**Problem to solve:** Your output should be the exact lines from the start of the data through the line containing "The width and", with no pictures.

------ Records ------

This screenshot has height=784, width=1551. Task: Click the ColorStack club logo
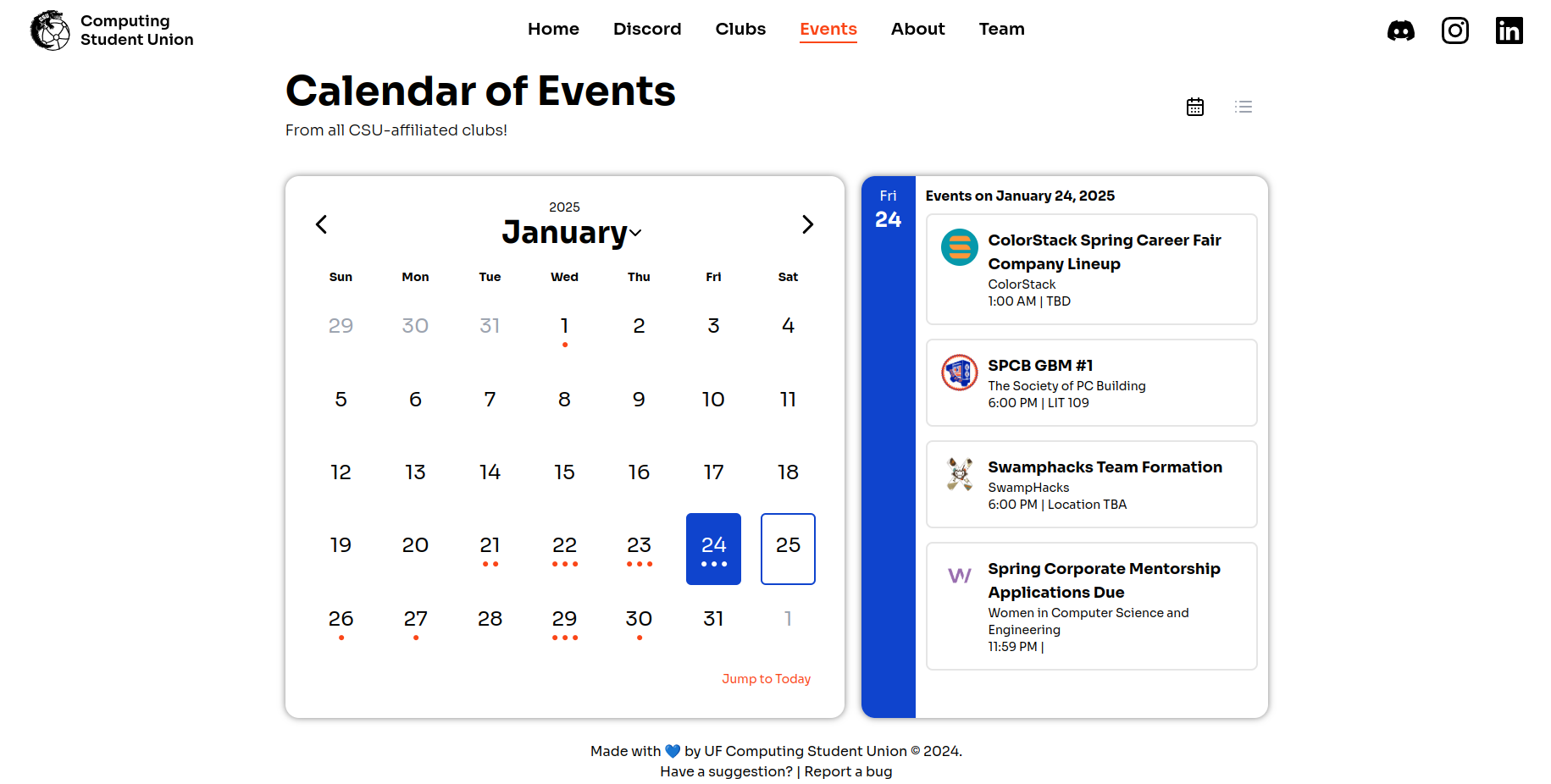pos(959,248)
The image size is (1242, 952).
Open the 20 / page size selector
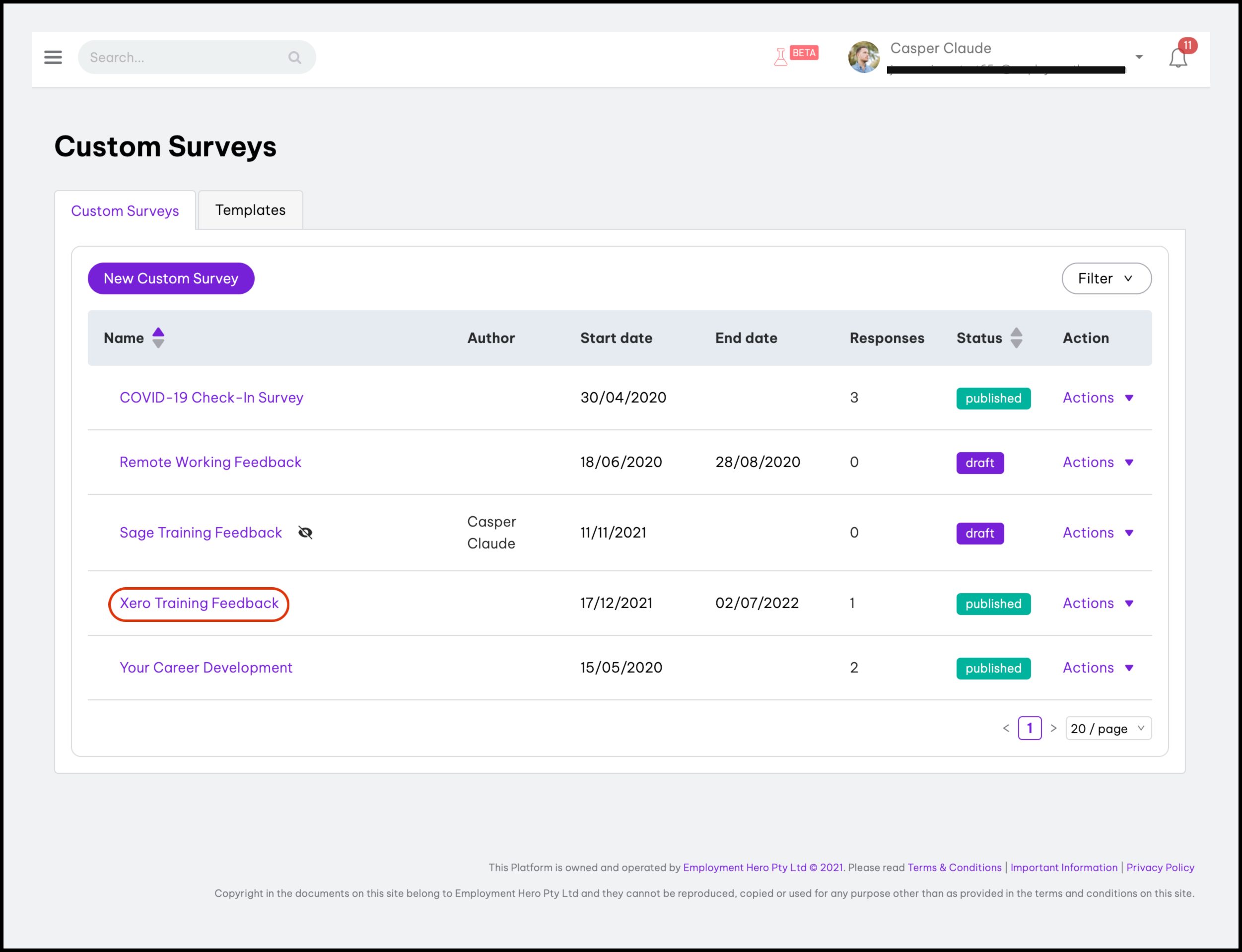tap(1107, 728)
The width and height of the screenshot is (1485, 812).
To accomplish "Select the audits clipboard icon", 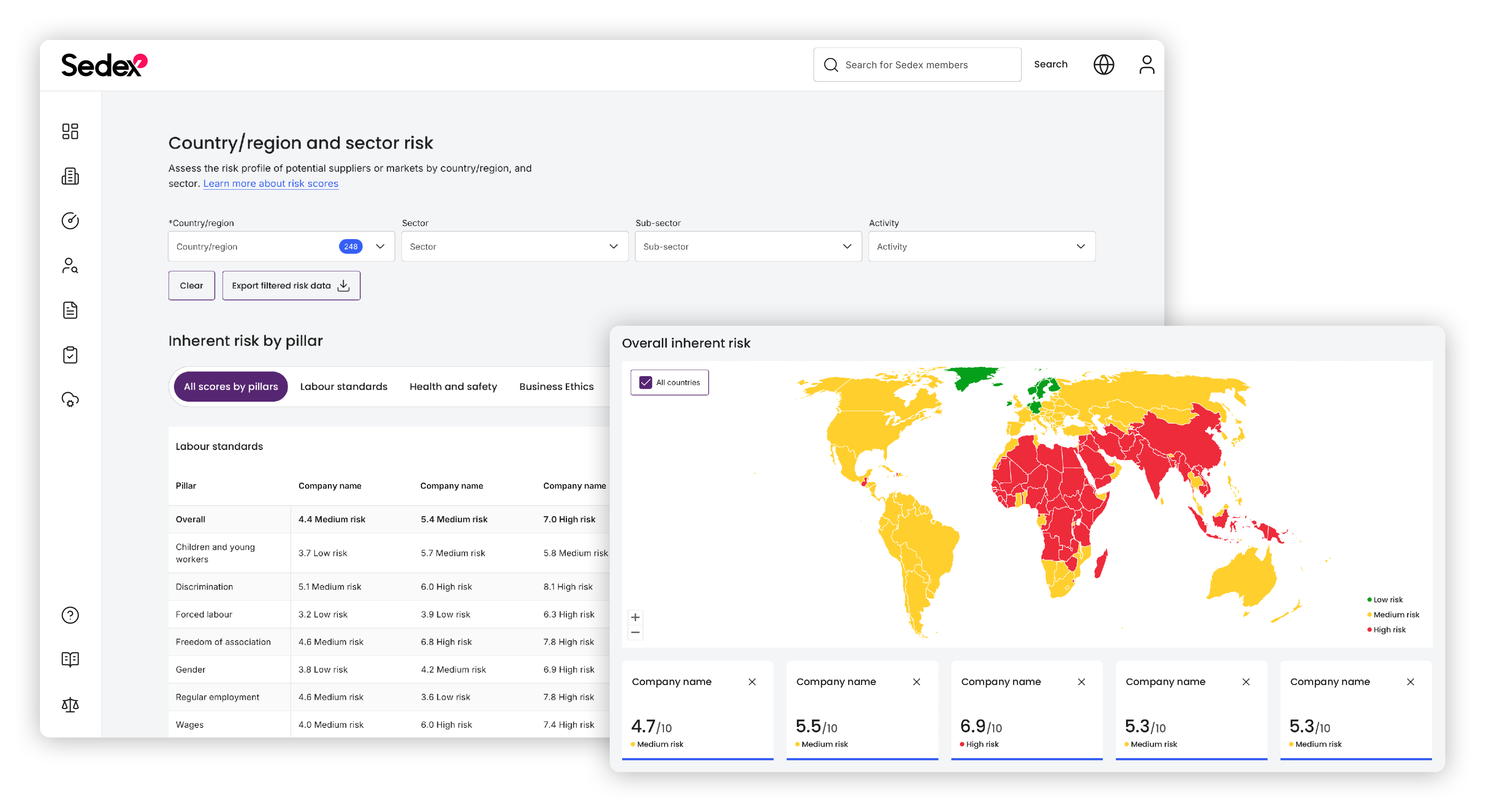I will point(70,355).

------

**Exercise answer:**
This screenshot has height=784, width=1551. Task: Click the ColorStack club logo
pos(959,248)
The image size is (1242, 952).
Open the 20 / page size selector
tap(1107, 728)
The width and height of the screenshot is (1485, 812).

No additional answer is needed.